The other notable variation from mixed farming occurred in the more arid parts of Africa and Central Asia. There, pastoralism, a way of life dependent on large herds of small and large stock, predominated. As the Sahara approached its maximum dryness around 2500 b. c.e., pas-toralists replaced farmers, who migrated southward (see Chapter 8). Moving their herds to new pastures and watering places throughout the year made pastoralists almost as mobile as foragers and discouraged accumulation of bulky possessions and construction of substantial dwellings. Like modern pastoralists, early cattle-keeping people probably relied more heavily on milk than on meat, since killing animals diminished the size of their herds. During wet seasons, they may also have done some hasty crop cultivation or bartered meat and skins for plant foods with nearby farming communities.

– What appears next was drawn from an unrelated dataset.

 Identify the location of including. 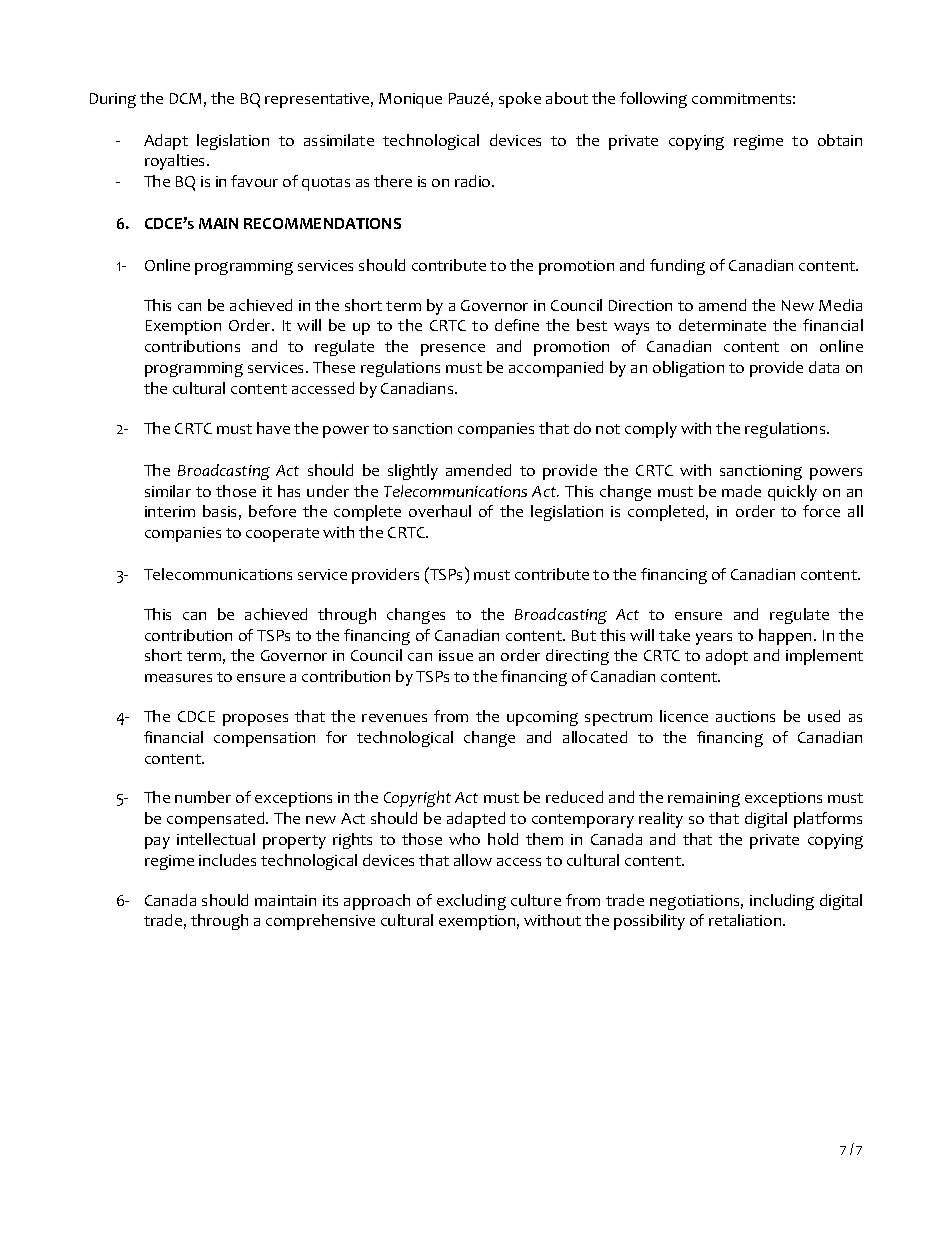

Why did the Agricultural Revolutions occur? Some theories assume that people were drawn to food production by its obvious advantages. For example, it has recently been suggested that people in the Middle East might have settled down so they could grow enough grains to ensure themselves a ready supply of beer. Beer drinking is frequently depicted in ancient Middle Eastern art and can be dated to as early as 3500 b. c.e.

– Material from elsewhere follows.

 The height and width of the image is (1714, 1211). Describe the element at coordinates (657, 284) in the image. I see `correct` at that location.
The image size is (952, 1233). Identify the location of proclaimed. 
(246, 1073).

However, most researchers today believe that climate change drove people to abandon hunting and gathering in favor of agriculture or pastoralism. Temperatures warmed so much at the end of the Great Ice Age that geologists give the era since about 9000 b. c.e. a new name: the Holocene°. There is evidence that temperate lands were exceptionally warm between 6000 and 2000 b. c.e., the era when people in many parts of the world adopted agriculture. The precise nature of the crisis probably varied. Shortages of wild food in the Middle East caused by a dry spell or population growth may have prodded people to take up food production. Elsewhere, a warmer, wetter climate could turn grasslands into forest, thereby reducing supplies of game and wild grains.

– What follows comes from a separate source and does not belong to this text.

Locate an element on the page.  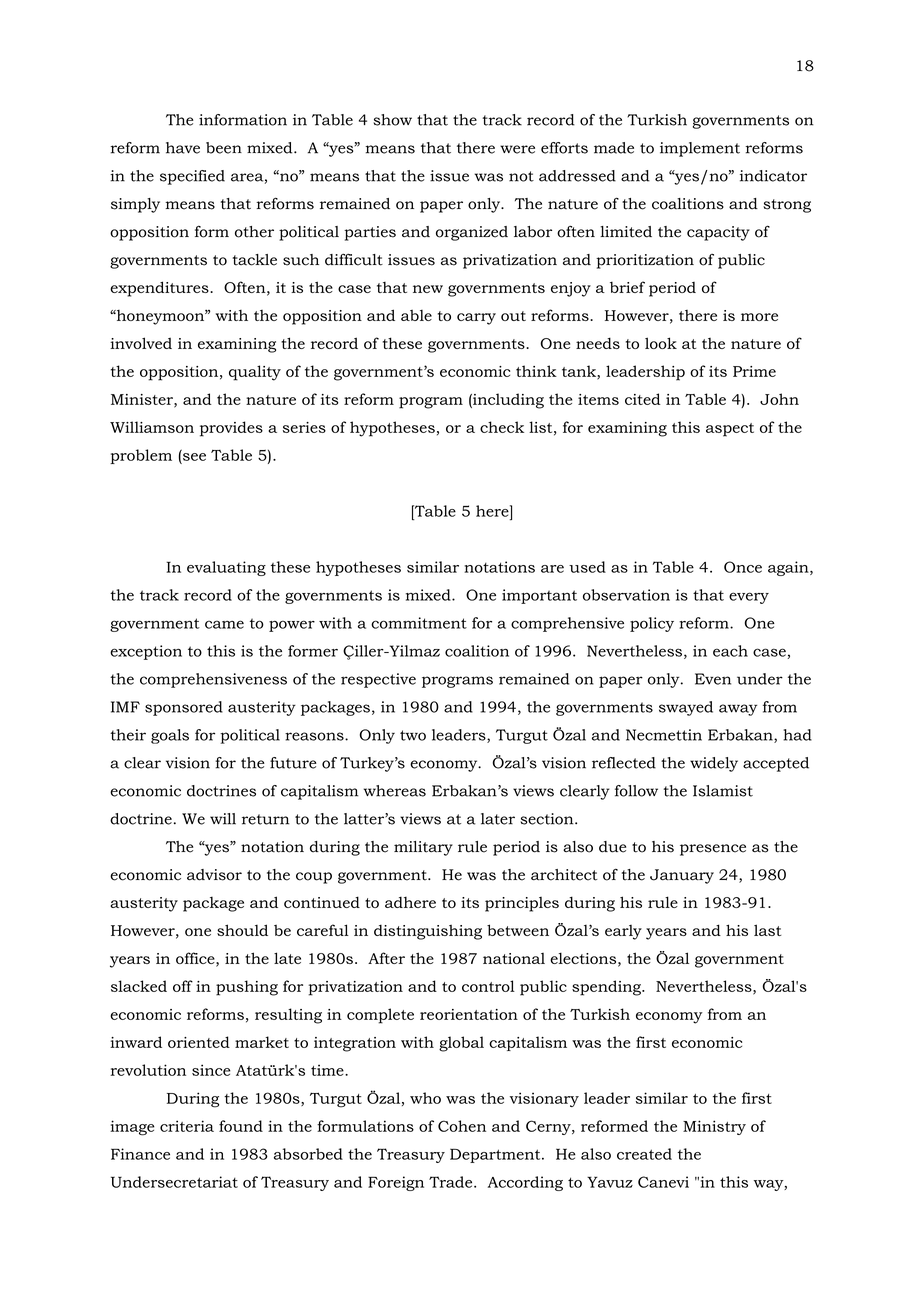
check is located at coordinates (502, 427).
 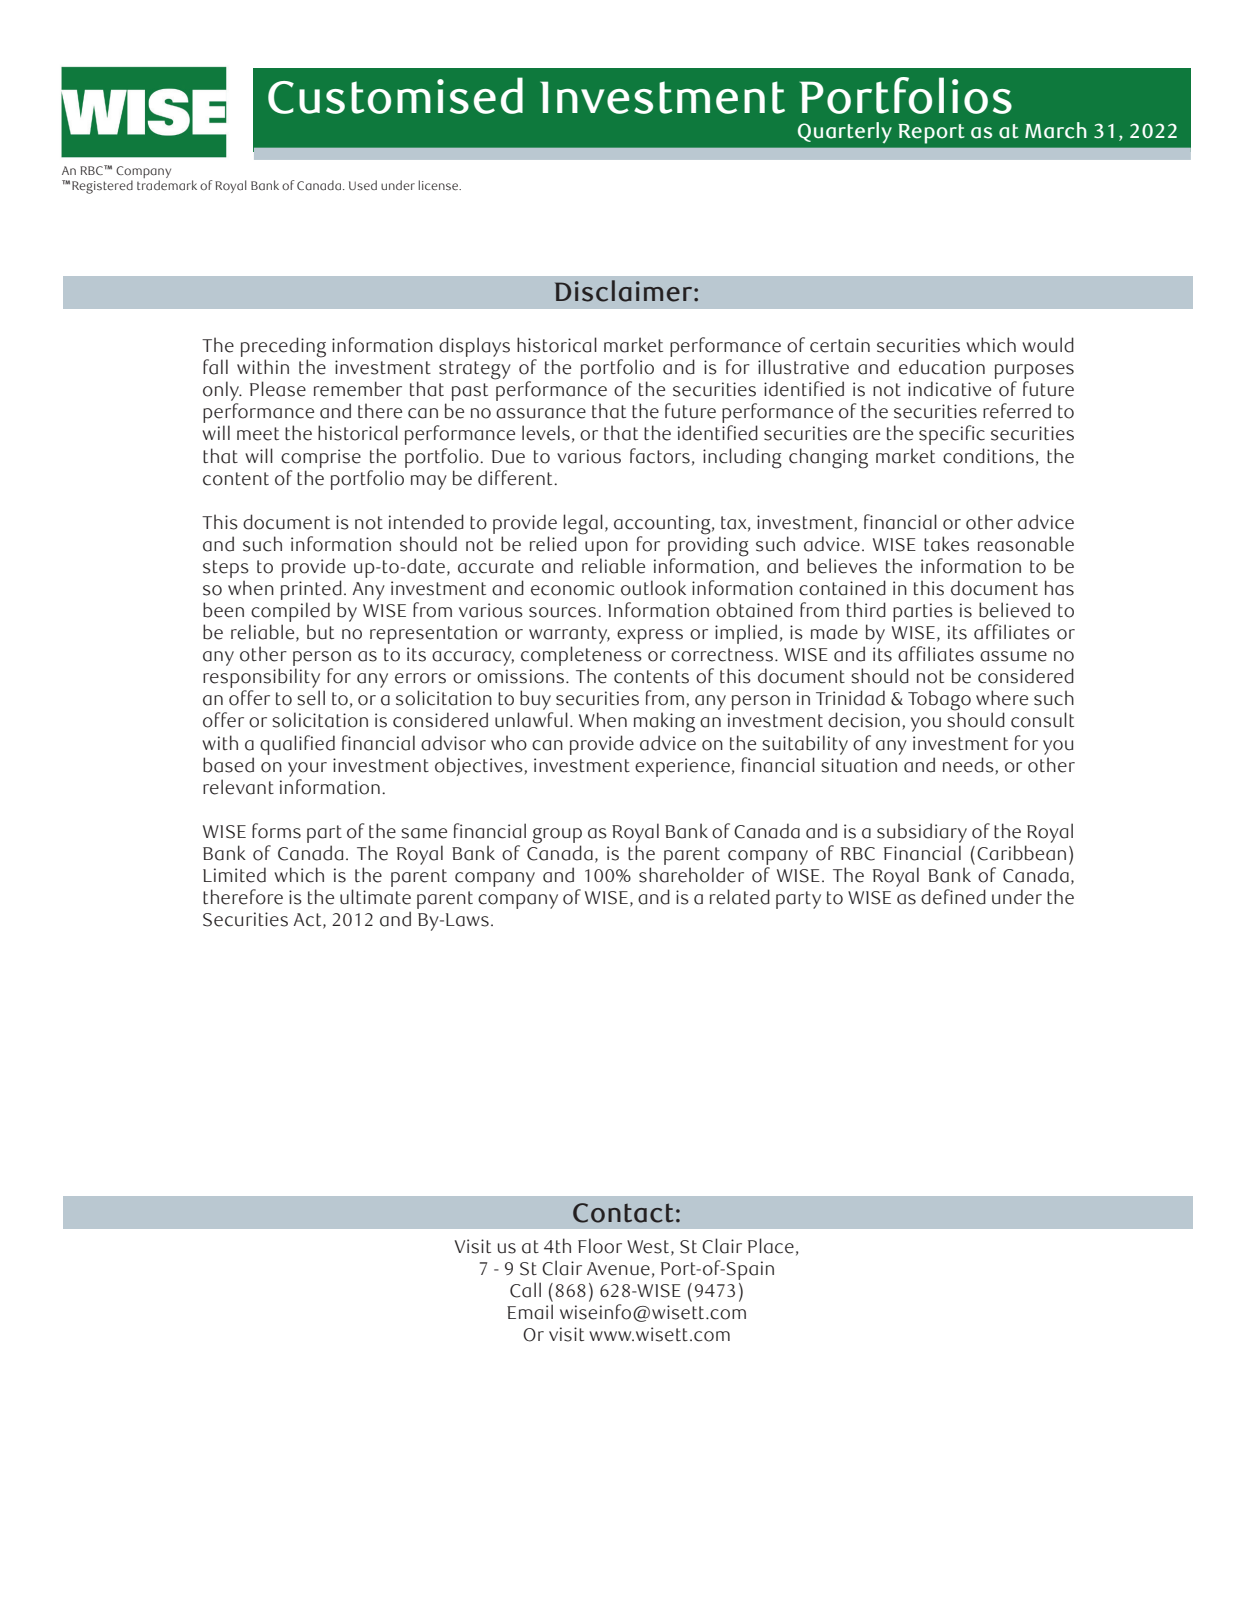 What do you see at coordinates (952, 435) in the document?
I see `specific` at bounding box center [952, 435].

Additional support for an ecological explanation comes from the fact that in many drier parts of the world, where wild food remained abundant, people did not take up agriculture. The inhabitants of Australia continued to rely exclusively on foraging until recent centuries, as did some peoples on all the other continents. Many Amerindians in the arid grasslands from Alaska to the Gulf of Mexico hunted bison, while in the Pacific Northwest others took up salmon-fishing. Abundant supplies of fish, shellfish, and aquatic animals permitted food gatherers east of the Mississippi River to become increasingly sedentary. In Africa conditions favored retention of the older ways in the equatorial rain forest and in the southern part of the continent. The reindeer-based societies of northern Eurasia were also unaffected by the spread of farming.
Whatever the causes, the gradual adoption of food production transformed most parts of the world. A hundred thousand years ago there were fewer than 2 million people, and their range was largely confined to the temperate and tropical regions of Africa and Eurasia. The population may have fallen even lower during the last glacial epoch, between 32,000 and 13,000 years ago. Then, as the glaciers retreated and people took up agriculture, their numbers rose. World population may have reached 10 million by 5000 b. c.e. and then mushroomed to between 50 million and 100 million by 1000 b. c.e.1 This increase led to important changes to social and cultural life.